Siamo fortunati a poter vedere il nuovo film di Woody Allen, "Un giorno di pioggia a New York", quando oltreoceano Amazon, che lo aveva prodotto, ne ha poi bloccata la distribuzione temendo l'onda lunga del #metoo da sempre ostile al regista. Ingentilisce l'animo, infatti, trascorrere un po' di tempo in una piovosa Manhattan vagheggiando con disincanto di amori dal futuro incerto e scelte di vita.
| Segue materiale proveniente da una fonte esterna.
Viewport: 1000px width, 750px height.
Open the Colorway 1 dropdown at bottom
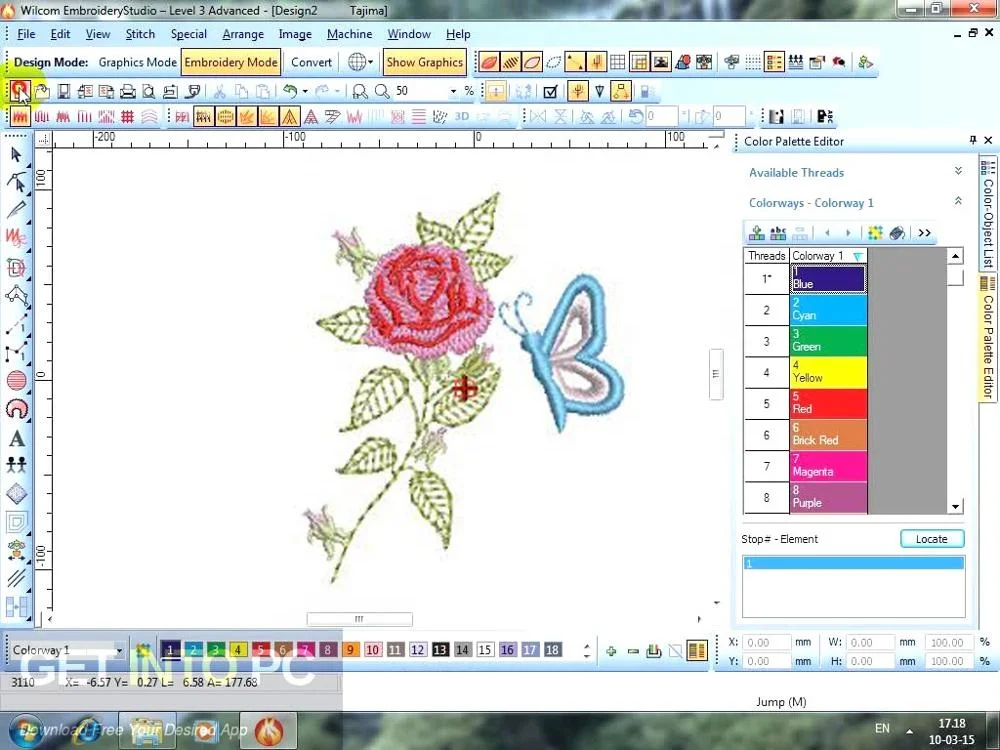[119, 650]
Gatsby Welles (Timothée Chalamet, perfetto nel ruolo) e Ashleigh Enright (Elle Fanning) sono una giovane coppia di innamorati. Lui, amante del gioco, dei vecchi film e del piano bar, è il ribelle erede di una famiglia ebrea di New York, lei invece, figlia di banchieri dell'Arizona, è tutta golfini color pastello e radiosa ingenuità. Quando il giornale del college commissiona alla ragazza un'intervista al regista Roland Pollard (Liev Schreiber), i due innamorati ne approfittano per pianificare un weekend romantico da trascorrere insieme a New York. Finiranno col vedersi pochissimo: lei fagocitata da una specie di succursale di Hollywood, lui meditabondo in giro per la città ma alla larga dalla festa organizzata dai suoi genitori.
La trama di "Un giorno di pioggia a New York" coincide con una serie d'improbabili incontri, segnati dalla pioggia e dal destino. Malgrado i due protagonisti siano ventenni dei giorni nostri, l'atmosfera è quella dolce ed elegiaca di certe vecchie commedie romantiche. Ci sono situazioni talvolta poco plausibili ma sempre emozionanti, che risplendono grazie al fascino cinefilo dei luoghi che fanno loro da sfondo.
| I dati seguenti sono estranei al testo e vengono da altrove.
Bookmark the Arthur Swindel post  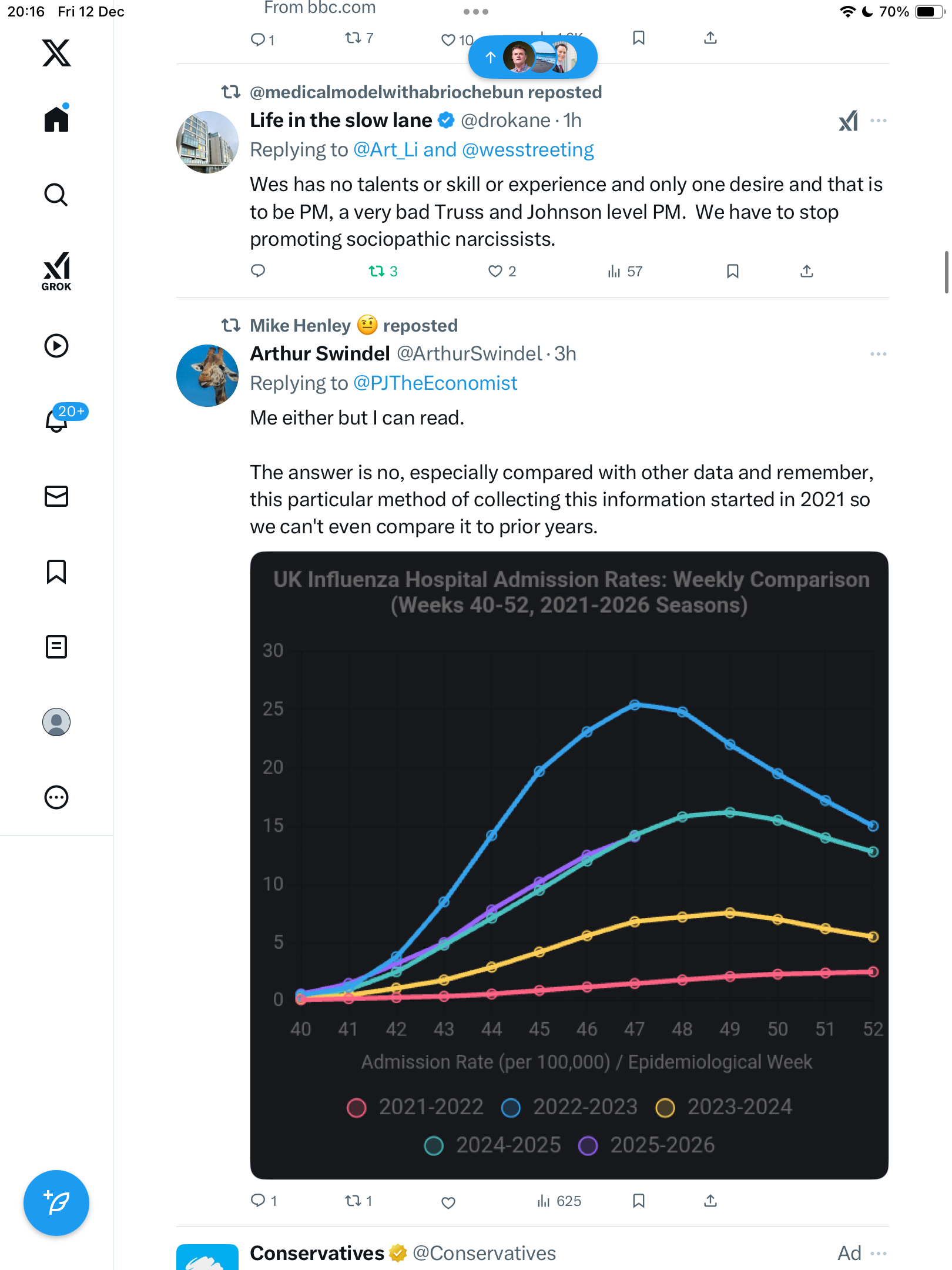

Gatsby, il protagonista maschile, è un giovanissimo alter-ego di Allen: colto, tormentato e sognante, è modellato sui pensieri, i tic e le abitudini che da sempre associamo al regista. Incantevole ascoltarlo cantare "Everything Happens to Me" di Chet Baker al pianoforte così come osservarlo duellare con un'esponente femminile (Selena Gomez) che flirta a colpi di sarcasmo e di battute al vetriolo. Ashleigh, invece, estasiata dal mondo delle apparenze, incarna un candore provinciale che all'occorrenza sfuma in opportunismo ed è grazie al suo rocambolesco peregrinare nel mondo degli artisti e delle celebrità che viene comicamente rivelata la fiera dell'egocentrismo che si cela dietro a certi ambienti.
"Un giorno di pioggia a New York" è la prova che i grandi autori non invecchiano, altrimenti non si spiegherebbe come l'ottantatreenne Woody Allen sia capace di raccontare con tale levità e freschezza i tumulti interiori, i sogni e le
disillusioni di cuori tardoadolescenziali.Quello di Allen è un cinema che ricorda come l'eleganza sia prima di tutto un abito interiore e vada preservata, non importa quanto possa apparire fuori moda in tempi tanto cinici e bui.